[Dataset entries]
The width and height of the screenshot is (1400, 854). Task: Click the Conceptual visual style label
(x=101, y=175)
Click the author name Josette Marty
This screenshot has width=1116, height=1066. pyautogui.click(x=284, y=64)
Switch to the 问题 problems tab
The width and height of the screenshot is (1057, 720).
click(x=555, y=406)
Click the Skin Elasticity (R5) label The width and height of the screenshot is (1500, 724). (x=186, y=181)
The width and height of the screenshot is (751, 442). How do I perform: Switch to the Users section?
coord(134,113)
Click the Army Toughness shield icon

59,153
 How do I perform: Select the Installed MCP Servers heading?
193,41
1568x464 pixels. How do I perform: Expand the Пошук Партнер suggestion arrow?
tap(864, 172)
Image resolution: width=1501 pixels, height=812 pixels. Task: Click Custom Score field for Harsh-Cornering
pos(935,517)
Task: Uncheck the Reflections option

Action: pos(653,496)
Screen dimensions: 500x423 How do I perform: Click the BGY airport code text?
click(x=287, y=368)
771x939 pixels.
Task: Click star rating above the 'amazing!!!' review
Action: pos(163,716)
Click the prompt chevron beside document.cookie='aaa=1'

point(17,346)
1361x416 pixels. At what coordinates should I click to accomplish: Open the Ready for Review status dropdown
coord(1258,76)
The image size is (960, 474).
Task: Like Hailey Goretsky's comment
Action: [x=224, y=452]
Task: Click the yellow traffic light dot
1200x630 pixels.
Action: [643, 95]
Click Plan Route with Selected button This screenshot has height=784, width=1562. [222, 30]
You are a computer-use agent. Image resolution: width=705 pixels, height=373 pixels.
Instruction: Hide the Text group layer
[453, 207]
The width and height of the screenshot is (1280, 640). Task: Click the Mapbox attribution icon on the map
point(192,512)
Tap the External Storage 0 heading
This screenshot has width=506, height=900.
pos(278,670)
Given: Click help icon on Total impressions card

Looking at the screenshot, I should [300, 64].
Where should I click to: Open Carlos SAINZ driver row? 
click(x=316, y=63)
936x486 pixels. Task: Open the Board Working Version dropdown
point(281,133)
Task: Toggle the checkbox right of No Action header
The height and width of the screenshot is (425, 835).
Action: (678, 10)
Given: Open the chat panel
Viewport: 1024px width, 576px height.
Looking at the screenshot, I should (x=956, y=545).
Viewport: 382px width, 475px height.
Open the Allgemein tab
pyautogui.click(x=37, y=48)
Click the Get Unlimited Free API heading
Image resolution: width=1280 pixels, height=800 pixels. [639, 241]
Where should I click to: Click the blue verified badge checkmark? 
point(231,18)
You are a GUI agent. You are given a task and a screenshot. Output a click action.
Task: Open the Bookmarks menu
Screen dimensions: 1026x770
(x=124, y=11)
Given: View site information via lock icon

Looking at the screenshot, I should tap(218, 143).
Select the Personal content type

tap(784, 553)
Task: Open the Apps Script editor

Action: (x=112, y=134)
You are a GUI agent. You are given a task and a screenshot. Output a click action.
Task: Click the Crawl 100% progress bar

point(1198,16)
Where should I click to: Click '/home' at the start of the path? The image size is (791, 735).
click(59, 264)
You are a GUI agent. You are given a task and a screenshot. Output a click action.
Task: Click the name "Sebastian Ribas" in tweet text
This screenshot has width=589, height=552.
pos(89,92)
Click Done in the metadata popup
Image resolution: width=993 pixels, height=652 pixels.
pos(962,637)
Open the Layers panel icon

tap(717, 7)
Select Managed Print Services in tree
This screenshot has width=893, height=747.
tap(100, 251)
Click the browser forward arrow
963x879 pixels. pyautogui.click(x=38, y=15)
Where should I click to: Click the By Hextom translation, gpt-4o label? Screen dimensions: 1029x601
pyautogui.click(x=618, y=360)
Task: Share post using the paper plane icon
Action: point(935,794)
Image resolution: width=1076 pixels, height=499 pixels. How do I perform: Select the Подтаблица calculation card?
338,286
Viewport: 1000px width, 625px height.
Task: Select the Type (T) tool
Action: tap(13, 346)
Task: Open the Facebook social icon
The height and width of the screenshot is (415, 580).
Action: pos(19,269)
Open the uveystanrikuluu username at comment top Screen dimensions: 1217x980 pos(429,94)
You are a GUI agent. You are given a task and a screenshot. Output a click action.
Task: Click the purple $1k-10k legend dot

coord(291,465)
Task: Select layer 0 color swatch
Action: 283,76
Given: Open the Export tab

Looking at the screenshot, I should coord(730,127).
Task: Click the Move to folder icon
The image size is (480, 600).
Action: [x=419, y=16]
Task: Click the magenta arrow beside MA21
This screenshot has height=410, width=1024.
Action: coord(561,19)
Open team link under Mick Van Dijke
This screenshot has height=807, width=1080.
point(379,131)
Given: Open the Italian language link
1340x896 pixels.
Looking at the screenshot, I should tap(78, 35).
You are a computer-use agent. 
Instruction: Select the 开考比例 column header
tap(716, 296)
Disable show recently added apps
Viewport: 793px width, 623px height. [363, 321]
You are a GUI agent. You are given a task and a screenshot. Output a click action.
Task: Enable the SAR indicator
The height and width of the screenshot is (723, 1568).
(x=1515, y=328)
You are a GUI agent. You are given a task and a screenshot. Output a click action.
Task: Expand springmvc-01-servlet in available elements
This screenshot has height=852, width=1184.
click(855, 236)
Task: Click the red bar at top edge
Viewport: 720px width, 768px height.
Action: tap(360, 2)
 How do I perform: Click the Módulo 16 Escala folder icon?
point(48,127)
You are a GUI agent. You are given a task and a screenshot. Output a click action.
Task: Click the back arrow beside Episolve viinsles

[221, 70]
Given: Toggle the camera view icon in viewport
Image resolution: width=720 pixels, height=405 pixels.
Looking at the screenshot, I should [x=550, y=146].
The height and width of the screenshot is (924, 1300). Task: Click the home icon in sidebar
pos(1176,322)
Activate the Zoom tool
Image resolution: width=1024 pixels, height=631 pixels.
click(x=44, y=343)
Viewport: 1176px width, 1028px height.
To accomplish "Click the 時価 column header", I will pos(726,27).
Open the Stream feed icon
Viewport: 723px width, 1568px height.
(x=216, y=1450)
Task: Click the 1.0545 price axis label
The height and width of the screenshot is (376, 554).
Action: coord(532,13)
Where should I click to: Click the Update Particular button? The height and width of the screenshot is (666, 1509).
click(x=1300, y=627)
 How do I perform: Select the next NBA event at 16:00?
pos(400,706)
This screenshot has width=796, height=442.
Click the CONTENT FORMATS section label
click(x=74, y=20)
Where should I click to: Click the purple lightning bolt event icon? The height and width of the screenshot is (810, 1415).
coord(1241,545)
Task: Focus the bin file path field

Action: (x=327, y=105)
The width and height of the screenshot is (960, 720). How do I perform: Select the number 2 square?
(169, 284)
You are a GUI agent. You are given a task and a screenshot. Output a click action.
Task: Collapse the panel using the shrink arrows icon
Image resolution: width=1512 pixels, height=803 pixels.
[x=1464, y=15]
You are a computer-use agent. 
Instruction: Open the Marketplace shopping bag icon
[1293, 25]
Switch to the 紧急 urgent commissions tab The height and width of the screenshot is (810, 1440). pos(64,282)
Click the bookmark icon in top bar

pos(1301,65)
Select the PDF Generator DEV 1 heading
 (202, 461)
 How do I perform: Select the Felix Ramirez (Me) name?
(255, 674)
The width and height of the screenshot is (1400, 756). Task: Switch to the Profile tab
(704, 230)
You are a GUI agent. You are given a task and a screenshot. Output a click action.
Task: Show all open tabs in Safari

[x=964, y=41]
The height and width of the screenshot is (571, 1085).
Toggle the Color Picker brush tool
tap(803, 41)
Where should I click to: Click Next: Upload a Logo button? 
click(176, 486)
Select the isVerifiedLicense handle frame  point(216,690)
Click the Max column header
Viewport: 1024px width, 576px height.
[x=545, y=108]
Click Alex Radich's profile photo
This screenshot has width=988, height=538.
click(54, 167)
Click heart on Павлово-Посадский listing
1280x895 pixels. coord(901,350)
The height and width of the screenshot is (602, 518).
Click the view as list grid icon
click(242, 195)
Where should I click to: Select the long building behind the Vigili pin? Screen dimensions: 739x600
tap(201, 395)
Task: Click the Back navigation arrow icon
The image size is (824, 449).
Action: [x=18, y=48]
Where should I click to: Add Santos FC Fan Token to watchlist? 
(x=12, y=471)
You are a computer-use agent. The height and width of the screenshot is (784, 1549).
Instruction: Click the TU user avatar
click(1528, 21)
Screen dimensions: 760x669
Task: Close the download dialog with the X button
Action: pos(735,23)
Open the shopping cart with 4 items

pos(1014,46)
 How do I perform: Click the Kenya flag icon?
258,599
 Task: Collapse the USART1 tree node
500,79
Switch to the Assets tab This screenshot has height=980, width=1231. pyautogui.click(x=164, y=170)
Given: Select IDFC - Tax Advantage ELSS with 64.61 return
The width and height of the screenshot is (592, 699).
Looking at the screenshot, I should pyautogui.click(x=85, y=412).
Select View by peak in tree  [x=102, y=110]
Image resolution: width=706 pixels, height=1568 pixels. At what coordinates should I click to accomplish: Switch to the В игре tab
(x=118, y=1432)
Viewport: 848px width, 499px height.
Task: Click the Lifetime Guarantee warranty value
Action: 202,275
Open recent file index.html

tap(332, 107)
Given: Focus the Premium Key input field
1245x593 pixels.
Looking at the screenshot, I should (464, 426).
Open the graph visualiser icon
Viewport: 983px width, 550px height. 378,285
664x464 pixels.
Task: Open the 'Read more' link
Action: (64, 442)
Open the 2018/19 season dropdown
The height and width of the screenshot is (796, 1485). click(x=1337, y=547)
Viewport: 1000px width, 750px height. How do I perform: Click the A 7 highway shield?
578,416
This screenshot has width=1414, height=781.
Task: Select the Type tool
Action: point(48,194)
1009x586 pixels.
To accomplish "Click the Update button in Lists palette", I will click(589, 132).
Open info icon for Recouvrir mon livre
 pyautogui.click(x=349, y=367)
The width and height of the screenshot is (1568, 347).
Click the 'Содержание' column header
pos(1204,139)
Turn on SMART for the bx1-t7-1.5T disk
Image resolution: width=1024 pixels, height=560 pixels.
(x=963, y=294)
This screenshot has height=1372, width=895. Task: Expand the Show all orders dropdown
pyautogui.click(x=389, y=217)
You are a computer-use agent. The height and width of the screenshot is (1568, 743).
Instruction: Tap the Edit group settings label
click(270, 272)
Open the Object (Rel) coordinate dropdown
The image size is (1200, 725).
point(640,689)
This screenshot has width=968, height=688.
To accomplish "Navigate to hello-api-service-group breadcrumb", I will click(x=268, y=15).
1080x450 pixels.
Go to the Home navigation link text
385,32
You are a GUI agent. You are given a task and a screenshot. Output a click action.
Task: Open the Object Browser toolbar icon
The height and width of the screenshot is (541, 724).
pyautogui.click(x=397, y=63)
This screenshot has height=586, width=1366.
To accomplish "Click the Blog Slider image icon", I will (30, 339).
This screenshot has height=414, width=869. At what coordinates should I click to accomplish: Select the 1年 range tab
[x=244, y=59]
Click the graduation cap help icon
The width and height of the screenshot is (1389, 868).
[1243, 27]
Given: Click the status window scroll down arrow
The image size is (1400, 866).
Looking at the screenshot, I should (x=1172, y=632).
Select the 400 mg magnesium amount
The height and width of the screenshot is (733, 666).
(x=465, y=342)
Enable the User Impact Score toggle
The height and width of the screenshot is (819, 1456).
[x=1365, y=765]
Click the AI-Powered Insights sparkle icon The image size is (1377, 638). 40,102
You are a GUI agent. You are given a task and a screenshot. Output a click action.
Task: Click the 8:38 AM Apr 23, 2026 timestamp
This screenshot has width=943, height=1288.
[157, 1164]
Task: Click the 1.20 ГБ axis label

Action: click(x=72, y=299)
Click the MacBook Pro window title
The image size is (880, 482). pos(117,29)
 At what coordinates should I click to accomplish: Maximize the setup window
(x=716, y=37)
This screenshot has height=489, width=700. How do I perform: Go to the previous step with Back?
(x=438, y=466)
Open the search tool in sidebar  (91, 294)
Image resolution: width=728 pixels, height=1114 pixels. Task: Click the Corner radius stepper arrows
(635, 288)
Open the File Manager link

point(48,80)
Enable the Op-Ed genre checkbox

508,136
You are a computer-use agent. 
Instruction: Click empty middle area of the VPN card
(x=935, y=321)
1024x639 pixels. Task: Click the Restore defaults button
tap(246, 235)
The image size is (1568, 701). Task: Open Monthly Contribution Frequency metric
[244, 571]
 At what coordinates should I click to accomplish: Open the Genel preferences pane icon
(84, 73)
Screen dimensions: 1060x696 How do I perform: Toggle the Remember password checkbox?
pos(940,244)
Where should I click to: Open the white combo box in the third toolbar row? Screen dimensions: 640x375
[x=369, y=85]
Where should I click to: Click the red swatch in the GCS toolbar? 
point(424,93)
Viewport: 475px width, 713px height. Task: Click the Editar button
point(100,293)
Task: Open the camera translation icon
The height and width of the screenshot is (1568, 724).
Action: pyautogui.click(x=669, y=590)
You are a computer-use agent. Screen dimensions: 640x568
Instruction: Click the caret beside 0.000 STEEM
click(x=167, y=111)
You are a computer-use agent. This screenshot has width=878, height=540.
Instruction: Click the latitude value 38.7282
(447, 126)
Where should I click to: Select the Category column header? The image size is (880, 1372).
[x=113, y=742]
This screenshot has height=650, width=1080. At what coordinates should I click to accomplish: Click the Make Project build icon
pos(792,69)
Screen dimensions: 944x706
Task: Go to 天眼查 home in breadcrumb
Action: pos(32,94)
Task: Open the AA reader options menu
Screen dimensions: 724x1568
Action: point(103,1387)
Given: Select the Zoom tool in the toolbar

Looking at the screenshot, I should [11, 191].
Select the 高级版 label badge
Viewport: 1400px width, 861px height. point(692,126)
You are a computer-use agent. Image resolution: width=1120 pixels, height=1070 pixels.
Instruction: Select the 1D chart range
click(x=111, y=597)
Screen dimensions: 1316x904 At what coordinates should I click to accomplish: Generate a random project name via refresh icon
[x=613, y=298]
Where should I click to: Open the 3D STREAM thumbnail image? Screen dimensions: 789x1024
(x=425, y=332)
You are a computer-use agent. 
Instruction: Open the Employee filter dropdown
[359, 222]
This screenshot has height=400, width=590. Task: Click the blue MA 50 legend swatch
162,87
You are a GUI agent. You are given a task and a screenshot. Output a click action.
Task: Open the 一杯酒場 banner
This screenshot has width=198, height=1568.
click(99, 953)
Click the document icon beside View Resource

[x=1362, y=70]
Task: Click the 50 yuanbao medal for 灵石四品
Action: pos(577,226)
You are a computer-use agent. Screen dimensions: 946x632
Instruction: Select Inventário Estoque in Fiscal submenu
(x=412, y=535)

* _REQUIRED ACTION_
Copy exactly the lines from the top of the entries through the line with "Click the Skin" in it, please, keeping both ends and adding nothing.

* _YOUR RESPONSE_
The width and height of the screenshot is (1400, 854). Task: Click the Conceptual visual style label
(x=101, y=175)
Click the author name Josette Marty
This screenshot has width=1116, height=1066. pyautogui.click(x=284, y=64)
Switch to the 问题 problems tab
The width and height of the screenshot is (1057, 720).
click(x=555, y=406)
Click the Skin Elasticity (R5) label The width and height of the screenshot is (1500, 724). (x=186, y=181)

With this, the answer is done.